Diego Ordóñez
Quito, Ecuador
La atrevida y violenta intención de confiscar parte de los ingresos de los trabajadores de las empresas de telefonía celular tuvo, al parecer, el velado propósito de legitimar una reforma legal para aumentar la carga fiscal sobre las compañías. Y para ser más preciso, sobre una de ellas que es la que opera bajo la marca “Claro”.
Así como el gobierno ha profundizado las barreras de entrada y la regulación de precios para los servicios bancarios que desestimulan el ingreso de otros bancos que promuevan mayor competencia; en el mercado celular los costos para acceder a la prestación de servicios y los riesgos de rentabilidad en época de glotonería estatal, mantienen al consumidor subordinado a una oferta duopólica.
El presidente Correa ha dicho que “la estabilidad política que hemos generado es positiva para los negocios en el Ecuador, pues permite conocer la reglas del juego” (show sabatino del 1de noviembre). Pensamiento que es sensiblemente disonante con la realidad, pues el control absoluto de la estructura estatal ha derivado precisamente en lo contrario, por la facilidad para modificar la estructura legal y por el control sobre los órganos de la administración de justicia.
En ocho años se ha cambiado en diez oportunidades por vía de ley, las normas tributarias; que además se alteran por vía de interpretación en resoluciones administrativas. La amplia discrecionalidad de la burocracia ha creado una red de autorizaciones, reportes, información. Se añade a este escenario de incertidumbre e indefensión, el caso de la reforma a la ley de Telecomunicaciones, que se tramita en la Asamblea Nacional que altera las condiciones en las que se contrató la prestación del servicio con las operadores de telefonía celular.
La reforma en curso crea una nueva contribución económica que sería más onerosa mientras mayor es la participación en el mercado de usuarios. Cambia las reglas del juego, contrario a lo que ha afirmado el presidente de la República, pues modificará las condiciones de la explotación del espectro radioeléctrico que fueron convenidas.
Es la forma socialista de penalizar el crecimiento en el mercado y la acumulación. Por vía de formas impositivas más agresivas que incluso el impuesto sobre la renta, pues la participación prevista en el proyecto gubernamental es gravar sobre los ingresos brutos, que se legitima con un discurso populista que invoca a reprochar el lucro y a volver moral esquilmar al inversionista.
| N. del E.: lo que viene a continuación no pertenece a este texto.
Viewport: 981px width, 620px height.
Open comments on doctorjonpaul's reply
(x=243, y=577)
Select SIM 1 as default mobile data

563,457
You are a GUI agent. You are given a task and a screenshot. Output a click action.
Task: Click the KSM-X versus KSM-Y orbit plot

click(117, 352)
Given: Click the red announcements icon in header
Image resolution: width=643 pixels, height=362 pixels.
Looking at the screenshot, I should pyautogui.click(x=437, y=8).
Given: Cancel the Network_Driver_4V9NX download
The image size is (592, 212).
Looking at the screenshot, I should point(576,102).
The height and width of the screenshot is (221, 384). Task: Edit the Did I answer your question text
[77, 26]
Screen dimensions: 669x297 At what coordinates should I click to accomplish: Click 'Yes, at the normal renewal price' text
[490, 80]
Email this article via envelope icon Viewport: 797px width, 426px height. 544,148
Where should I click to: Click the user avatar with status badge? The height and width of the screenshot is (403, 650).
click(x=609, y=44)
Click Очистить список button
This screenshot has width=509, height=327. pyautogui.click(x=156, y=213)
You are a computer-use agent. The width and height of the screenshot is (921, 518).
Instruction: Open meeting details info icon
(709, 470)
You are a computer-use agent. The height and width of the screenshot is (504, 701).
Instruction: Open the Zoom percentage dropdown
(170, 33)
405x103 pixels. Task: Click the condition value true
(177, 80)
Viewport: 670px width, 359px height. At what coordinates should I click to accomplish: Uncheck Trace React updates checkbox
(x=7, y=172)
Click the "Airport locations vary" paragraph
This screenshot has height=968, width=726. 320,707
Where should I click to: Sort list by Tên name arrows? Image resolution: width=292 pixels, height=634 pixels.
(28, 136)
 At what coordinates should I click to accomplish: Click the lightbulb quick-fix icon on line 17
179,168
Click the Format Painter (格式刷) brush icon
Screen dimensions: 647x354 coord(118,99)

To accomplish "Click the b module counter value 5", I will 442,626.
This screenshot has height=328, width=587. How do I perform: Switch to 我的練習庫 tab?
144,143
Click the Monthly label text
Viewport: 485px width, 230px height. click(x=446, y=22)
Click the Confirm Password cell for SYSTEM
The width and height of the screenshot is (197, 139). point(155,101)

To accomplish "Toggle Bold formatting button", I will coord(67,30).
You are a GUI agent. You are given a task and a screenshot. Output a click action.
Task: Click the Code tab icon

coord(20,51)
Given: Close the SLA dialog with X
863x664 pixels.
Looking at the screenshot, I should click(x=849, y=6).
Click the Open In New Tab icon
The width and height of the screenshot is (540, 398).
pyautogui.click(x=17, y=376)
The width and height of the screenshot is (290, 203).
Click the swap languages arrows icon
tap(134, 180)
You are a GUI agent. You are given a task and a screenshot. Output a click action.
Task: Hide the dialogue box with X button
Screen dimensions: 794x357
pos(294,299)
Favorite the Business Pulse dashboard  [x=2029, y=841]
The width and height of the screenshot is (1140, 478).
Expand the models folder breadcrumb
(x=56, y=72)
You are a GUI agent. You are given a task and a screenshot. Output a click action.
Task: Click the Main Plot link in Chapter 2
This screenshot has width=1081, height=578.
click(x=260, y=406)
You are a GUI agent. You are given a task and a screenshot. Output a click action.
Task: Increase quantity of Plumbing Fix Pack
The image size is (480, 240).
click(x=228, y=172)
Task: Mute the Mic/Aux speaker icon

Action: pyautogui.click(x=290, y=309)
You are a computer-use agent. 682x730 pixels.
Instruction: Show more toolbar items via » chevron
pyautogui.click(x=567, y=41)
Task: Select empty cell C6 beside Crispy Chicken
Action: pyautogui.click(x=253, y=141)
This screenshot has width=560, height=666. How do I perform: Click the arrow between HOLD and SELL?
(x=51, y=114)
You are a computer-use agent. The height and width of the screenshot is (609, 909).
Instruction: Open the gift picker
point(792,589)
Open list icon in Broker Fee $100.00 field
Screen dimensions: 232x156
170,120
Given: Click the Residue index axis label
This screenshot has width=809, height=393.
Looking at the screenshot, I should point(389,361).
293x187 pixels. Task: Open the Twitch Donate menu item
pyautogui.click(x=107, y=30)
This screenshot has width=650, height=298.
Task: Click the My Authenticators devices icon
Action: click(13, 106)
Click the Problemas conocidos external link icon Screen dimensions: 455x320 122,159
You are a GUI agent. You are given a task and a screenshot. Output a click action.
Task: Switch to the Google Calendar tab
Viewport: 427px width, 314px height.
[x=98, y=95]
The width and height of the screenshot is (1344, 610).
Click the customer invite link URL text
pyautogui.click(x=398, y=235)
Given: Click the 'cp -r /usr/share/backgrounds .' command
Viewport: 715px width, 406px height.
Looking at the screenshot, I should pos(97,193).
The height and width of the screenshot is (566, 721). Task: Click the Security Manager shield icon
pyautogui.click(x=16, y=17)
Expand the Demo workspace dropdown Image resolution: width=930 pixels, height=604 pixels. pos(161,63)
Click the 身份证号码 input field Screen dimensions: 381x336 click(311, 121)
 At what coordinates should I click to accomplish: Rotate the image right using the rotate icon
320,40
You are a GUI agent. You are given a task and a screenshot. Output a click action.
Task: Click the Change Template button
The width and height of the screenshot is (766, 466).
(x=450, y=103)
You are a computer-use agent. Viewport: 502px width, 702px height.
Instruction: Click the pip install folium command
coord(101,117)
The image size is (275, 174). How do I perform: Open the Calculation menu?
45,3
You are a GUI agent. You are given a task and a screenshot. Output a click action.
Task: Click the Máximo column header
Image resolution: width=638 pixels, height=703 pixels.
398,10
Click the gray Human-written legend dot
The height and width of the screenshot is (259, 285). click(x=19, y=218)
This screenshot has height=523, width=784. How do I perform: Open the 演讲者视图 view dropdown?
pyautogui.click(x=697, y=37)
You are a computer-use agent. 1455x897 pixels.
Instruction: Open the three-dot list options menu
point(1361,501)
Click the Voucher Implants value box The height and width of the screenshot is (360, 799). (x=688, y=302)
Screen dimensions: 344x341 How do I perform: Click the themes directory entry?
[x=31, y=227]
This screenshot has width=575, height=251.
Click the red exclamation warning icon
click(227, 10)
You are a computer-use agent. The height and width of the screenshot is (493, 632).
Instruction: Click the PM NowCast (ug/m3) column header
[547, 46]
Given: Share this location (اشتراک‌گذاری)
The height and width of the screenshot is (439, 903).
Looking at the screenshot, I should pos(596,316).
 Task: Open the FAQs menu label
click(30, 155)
La disonancia cognitiva de la que adolece el discurso presidencial descarta el perjuicio en el largo plazo de medidas que alteran los acuerdos y que repelen el crecimiento de la inversión extranjera, y así lo demuestran las pobres cifras comparadas con los flujos que ingresan a las economías de los países vecinos.
Pero, además, promueve en la sociedad como valor, algo que es más una forma de resentimiento. El de repudiar la generación de riqueza –fue similar cuando se agredió a los empleados de las telefónicas por percibir altos valores de utilidades- y de legitimar que el Estado ejecute una gratuita apropiación social de riqueza con el supuesto fin ético de “redistribuirla”. Tarea de la que termina siendo beneficiario el gobernante que mano abierta reparte riqueza de otros.
Esta filosofía del correísmo ha inspirado atentar contra la rentabilidad en el sistema financiero que le ha llevado incluso a regular sueldos –aunque casa adentro se crean bonos para que los miembros del clan tengan más riqueza redistribuida- y es la que inspira esta nueva reforma, ahora en contra de las operadoras telefónicas; la que además ayuda a requisar nuevos ingresos al inflado pero paradójicamente deficitario presupuesto público. La revolución necesita plata, ¿o será más bien el intento de perpetuarse?